On Ground — What Holds Us When Everything Shakes

There are seasons when the ground beneath us does not feel solid. A diagnosis. A loss that arrives without warning. A door that closes and will not open again. In these moments we reach for something to hold, and often find nothing.

The Baobab knows this feeling. It grows in places where the rain does not always come, where the soil is thin and the wind is harsh. It has lived through a thousand droughts and stands anyway.

We cannot always avoid the shaking. We can ask what holds us when it comes.

What Ground Actually Is

Forest floor with tree roots

In the Baobab tradition, ground is not a metaphor for safety.
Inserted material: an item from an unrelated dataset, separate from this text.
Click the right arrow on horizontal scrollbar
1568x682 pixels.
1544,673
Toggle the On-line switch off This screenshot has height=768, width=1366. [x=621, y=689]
It is an ontological reality. The Root of the Tree of Being reaches into the depths of what-is. That root does not protect us from difficulty. It connects us to the real, to the truth that existence itself is beneath us, even when everything on the surface falls apart.

The mistake is to look for ground in things that can move. A job can be lost. A body can fail. None of these are ground. They are what stands on ground.

The Eye teaches us to distinguish between what is ground and what is built on ground. This is the work of the Delve. When we practice it, we begin to notice how much of our anxiety comes from building on surfaces that shift.

How We Lose Our Ground

We lose ground through distraction more often than through crisis. Scattered attention, a hundred obligations, a thousand small urgencies. Over time we forget what solid feels like. We become accustomed to the wobble.

The Baobab does not chase. It does not check notifications. It draws water from the deep well and lets the surface do what it does.

When we feel ungrounded, the temptation is to grasp harder. To control more. To plan more. To secure everything around us. But grasping is the opposite of grounding. The root does not clench the soil. It rests in it.

We wrote recently about simple daily practices for a more grounded life. Those small rhythms are not just habits. They are the slow work of building root structure, the kind that holds when the wind picks up.

Finding Ground in the Body

When the shaking comes, return to the body. Feet on the floor. Breath in the belly. Hands holding something real. A cup. A stone. The hand of another person.

Call it a technique if you like. But it is ontology at work. You are reminding yourself: I am here. This is real. I am connected to what is.

The Baobab does not pretend the drought does not exist. It holds what it has stored in its trunk and draws on deep water gathered in better seasons.

You do not find ground in the moment of crisis. You build it in the moments before. The morning stillness. The evening reflection. The Discipline of Rootedness calls us to dwell where we are, to let the roots sink deep before the branches spread wide. These are the practices that hold when the wind comes.

What the Eye Sees

The Eye does not look away from difficulty. It looks into it. And what it sees is that even in the shaking, there is something that does not move.

That something is being itself. The simple, irreducible fact that you are here. That the tree stands. That the root holds. None of it is perfect. None of it is comfortable. But it is real.

And that reality is enough to stand on.